**Required work**
From the line that contains "This screenshot has height=812, width=1506." to the final line of the records below, print each line exactly and leave every picture out.

(Pixel coordinate grounding data)
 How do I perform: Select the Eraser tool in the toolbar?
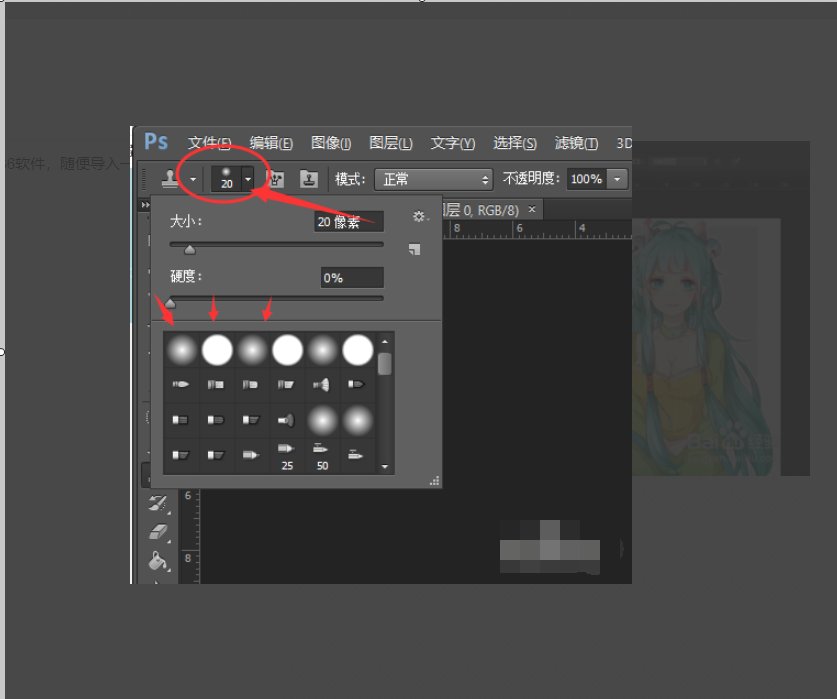(157, 530)
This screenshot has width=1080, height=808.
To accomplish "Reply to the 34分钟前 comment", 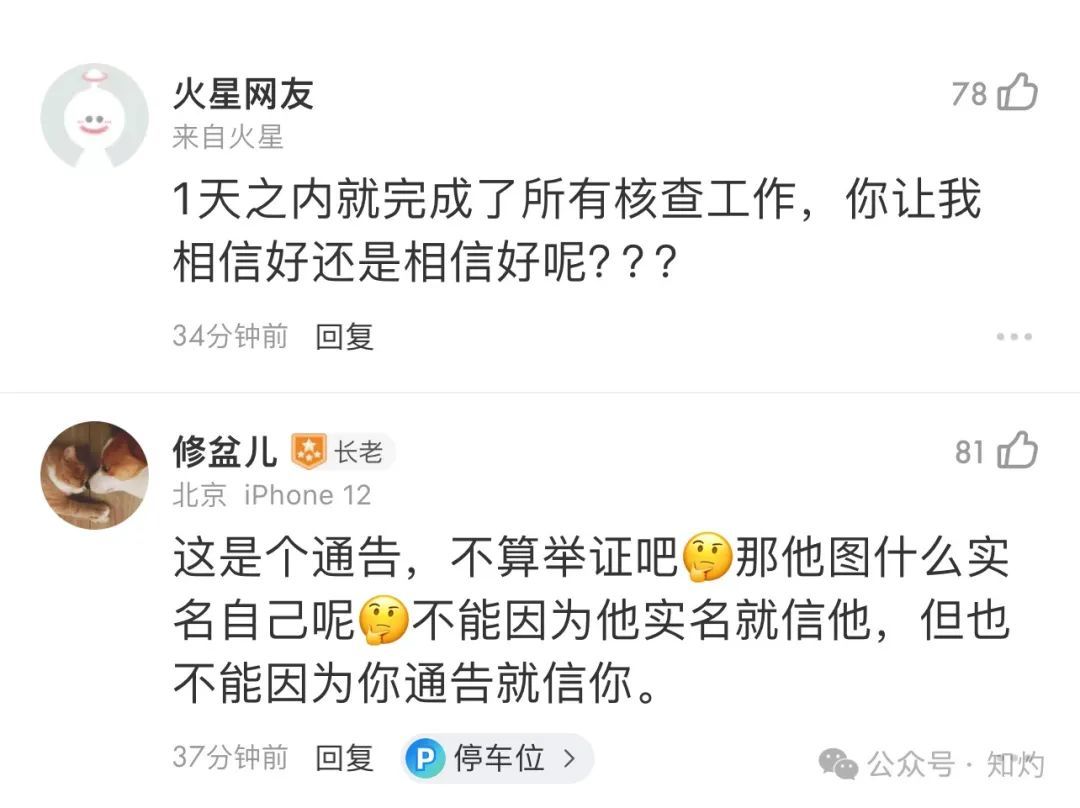I will tap(345, 337).
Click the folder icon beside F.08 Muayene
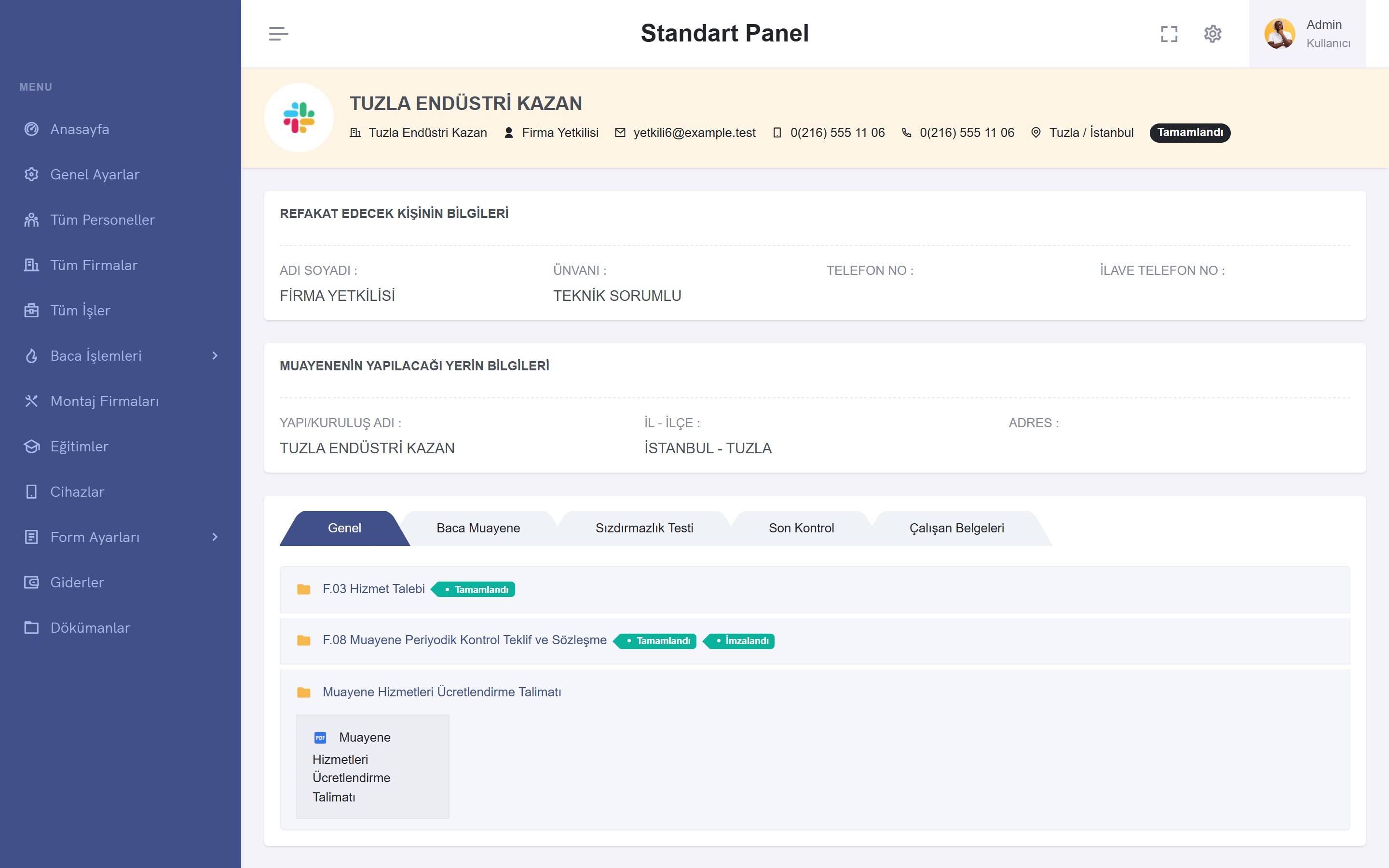Viewport: 1389px width, 868px height. [x=304, y=640]
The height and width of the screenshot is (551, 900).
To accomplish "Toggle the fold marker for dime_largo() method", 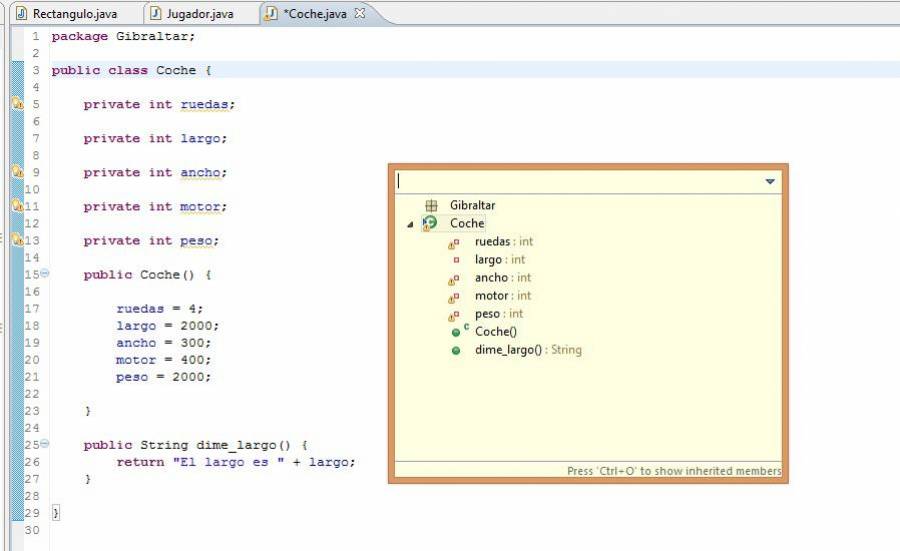I will click(x=44, y=444).
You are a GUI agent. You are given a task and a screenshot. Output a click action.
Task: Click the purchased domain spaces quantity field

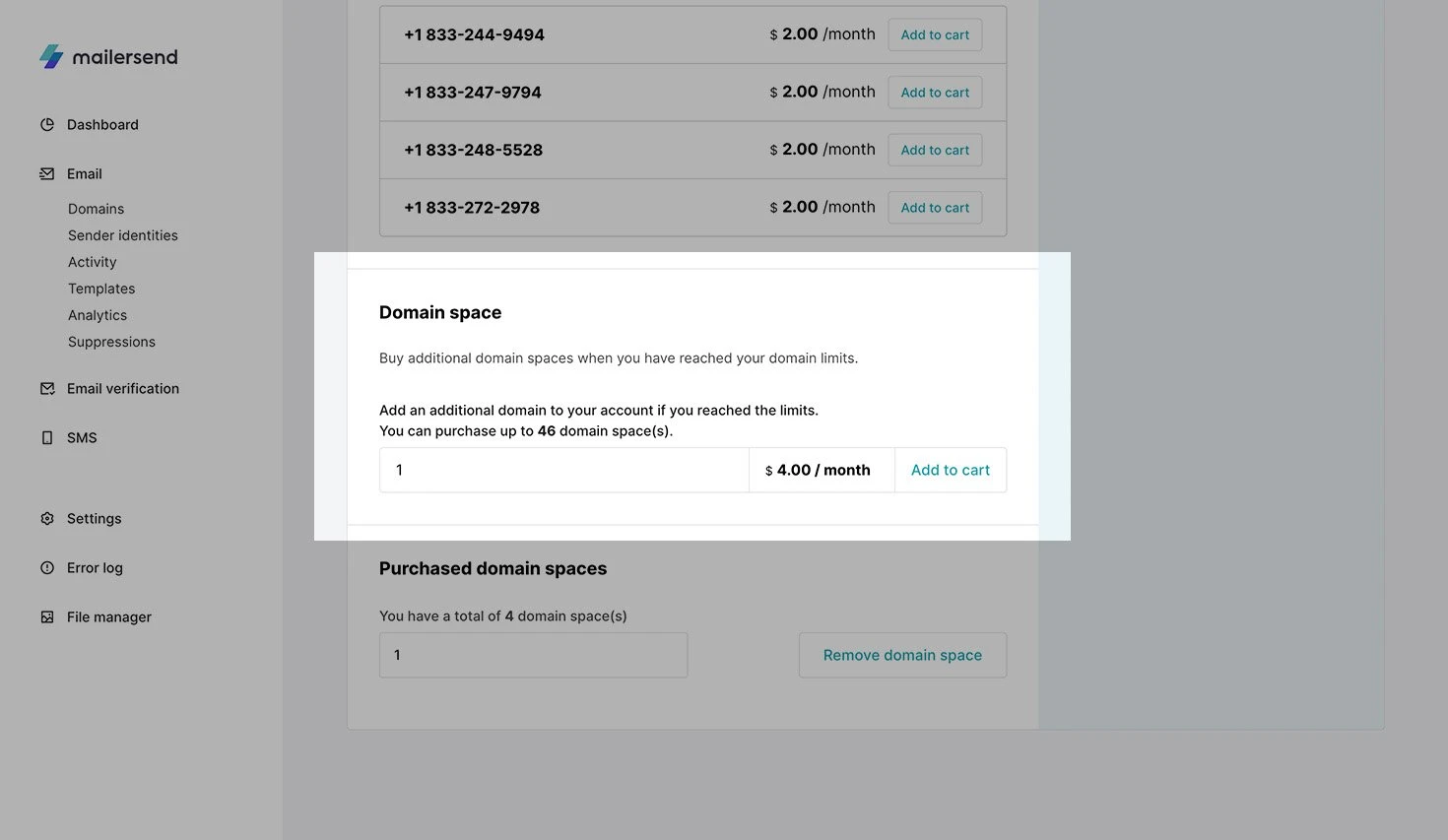point(533,656)
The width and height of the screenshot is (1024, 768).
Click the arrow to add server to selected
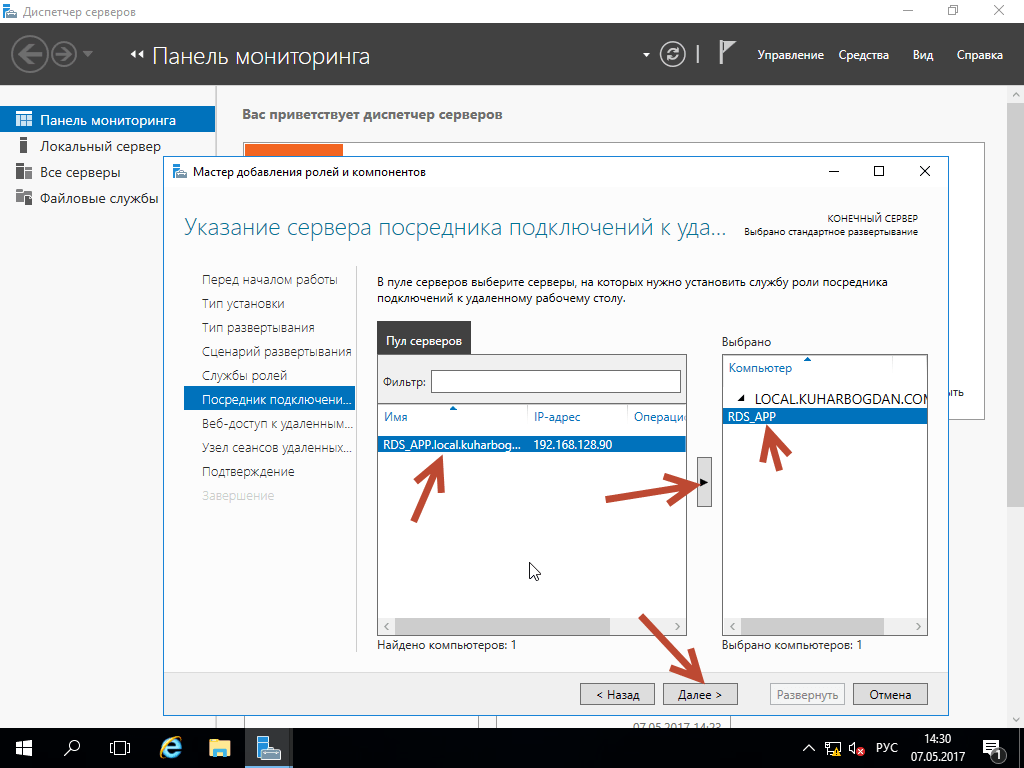704,482
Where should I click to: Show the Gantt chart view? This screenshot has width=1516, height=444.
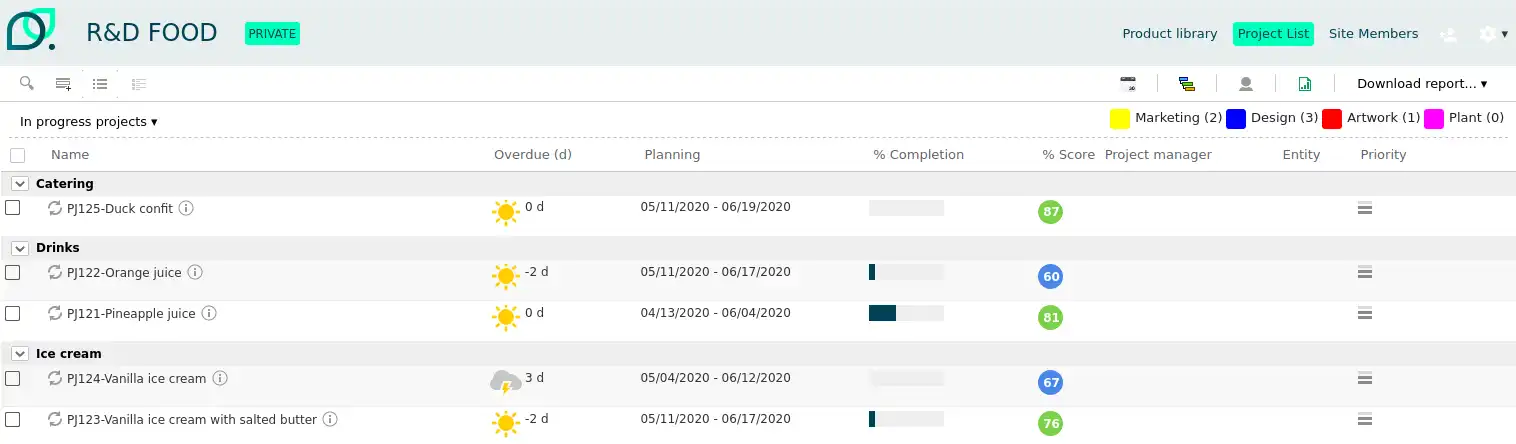(1187, 84)
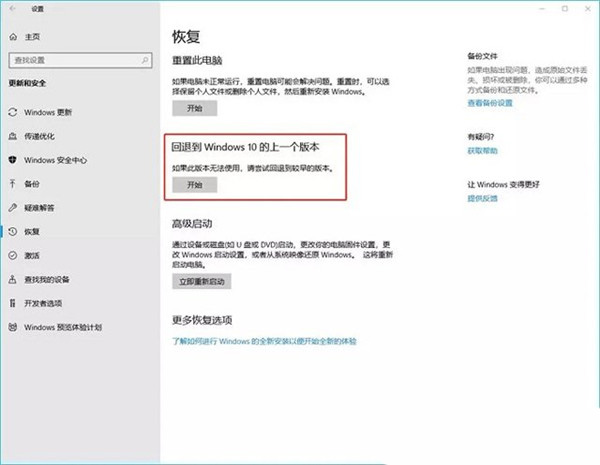Open the 提供反馈 link
The image size is (600, 465).
[x=480, y=199]
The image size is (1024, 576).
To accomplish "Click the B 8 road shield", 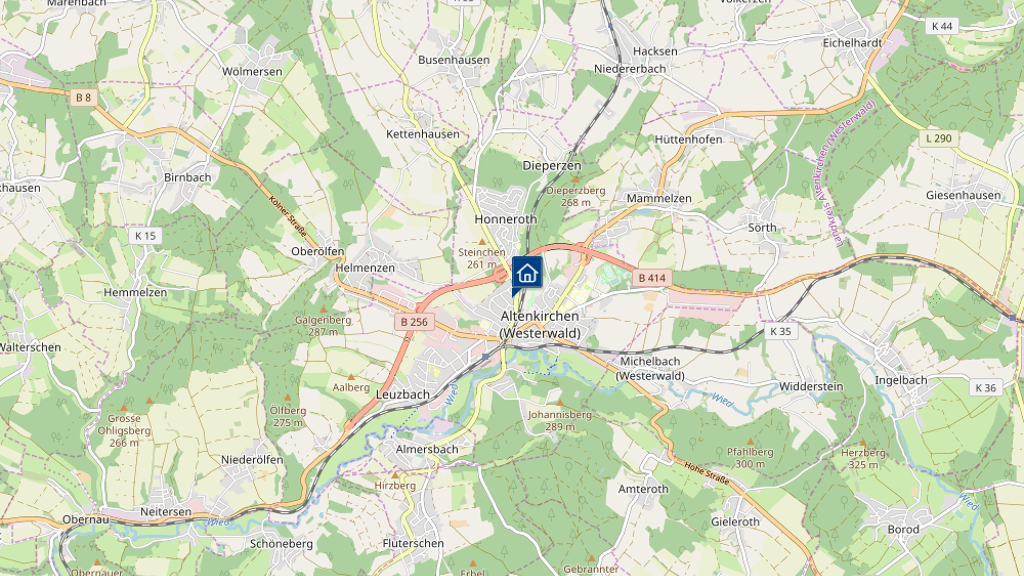I will pyautogui.click(x=84, y=97).
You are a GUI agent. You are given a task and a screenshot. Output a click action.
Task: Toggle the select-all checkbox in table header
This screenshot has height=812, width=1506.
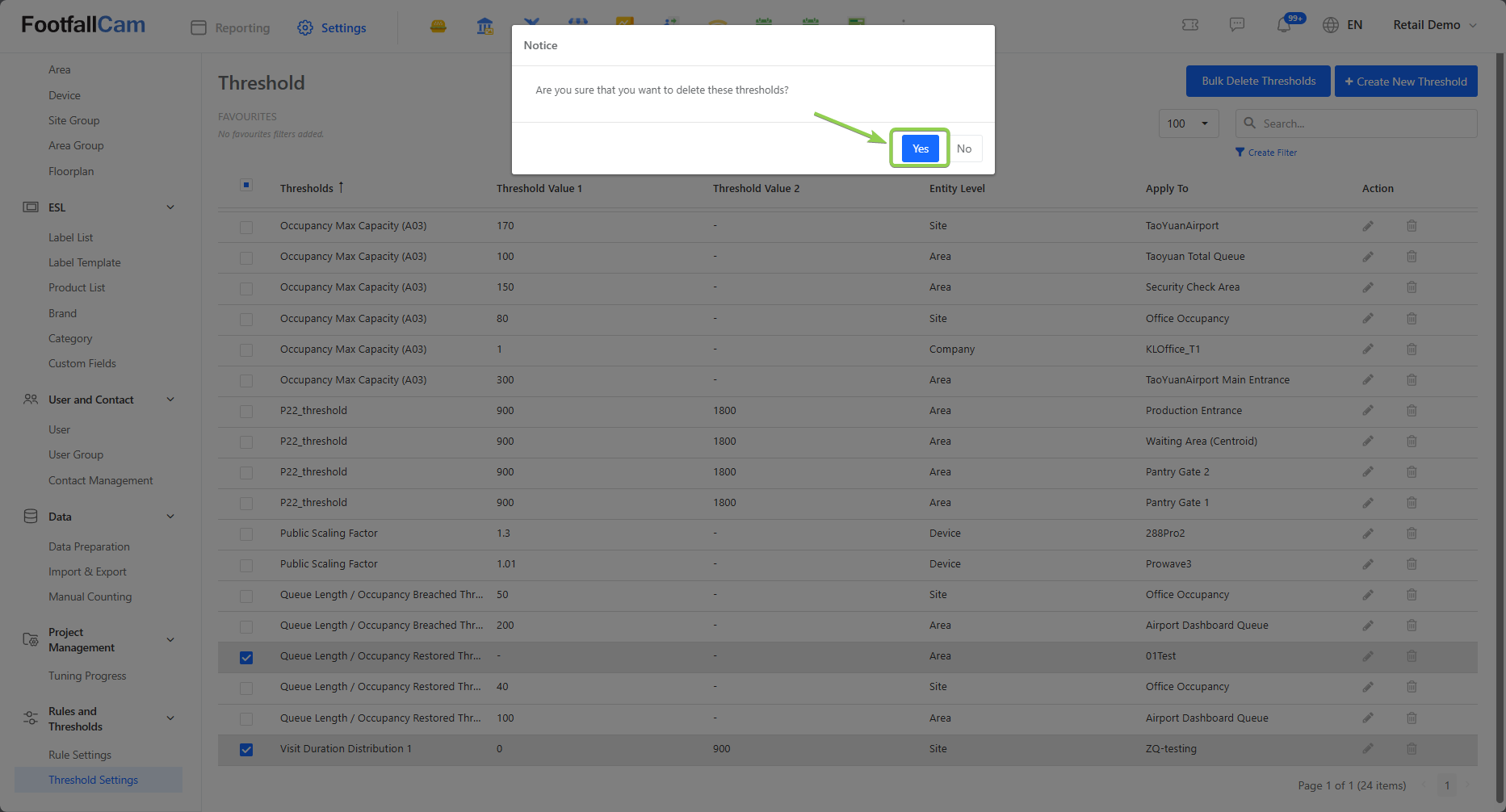(246, 186)
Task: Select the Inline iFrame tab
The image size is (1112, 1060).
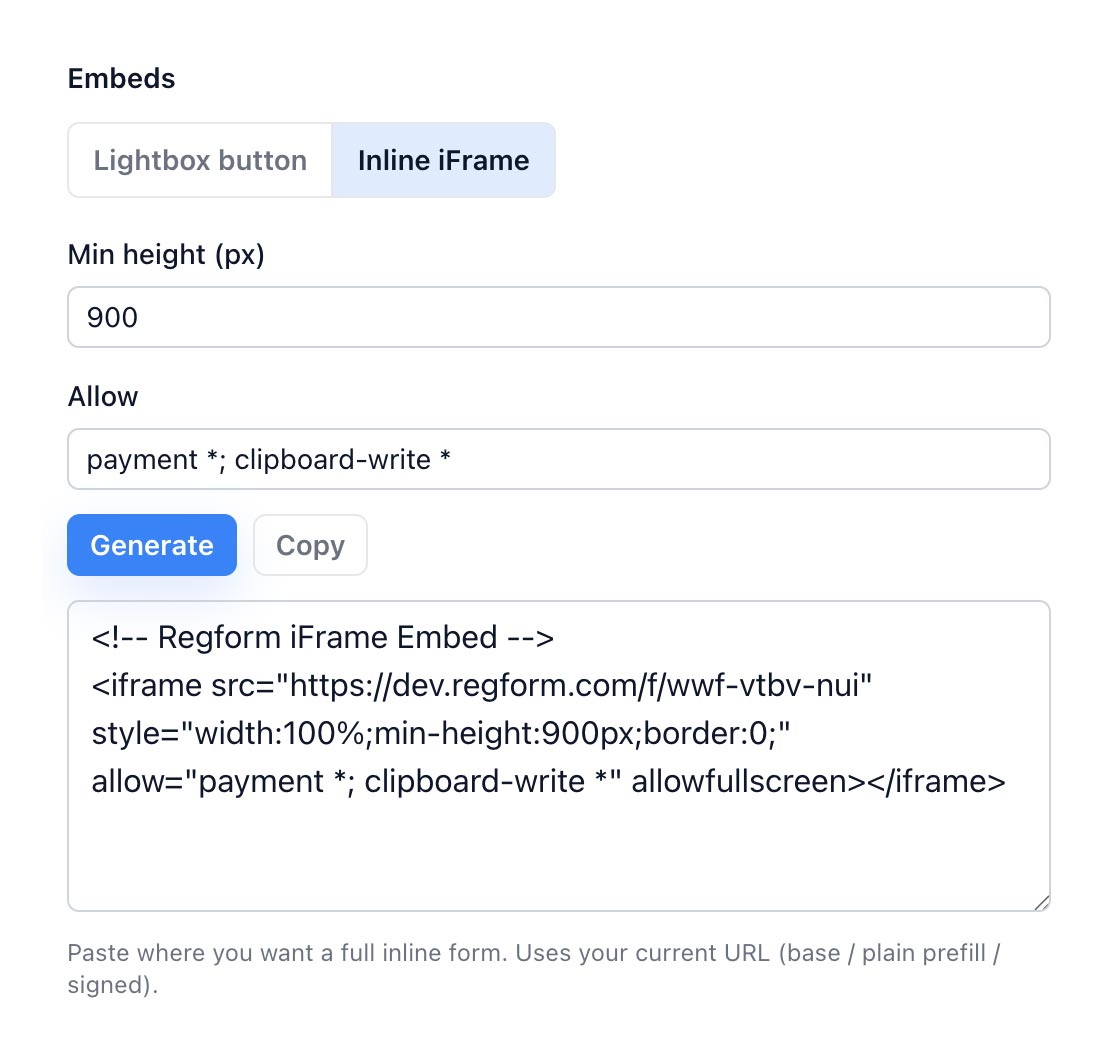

**Response for this exercise**
This screenshot has height=812, width=1506.
(246, 186)
Task: Select the Inline iFrame tab
The image size is (1112, 1060).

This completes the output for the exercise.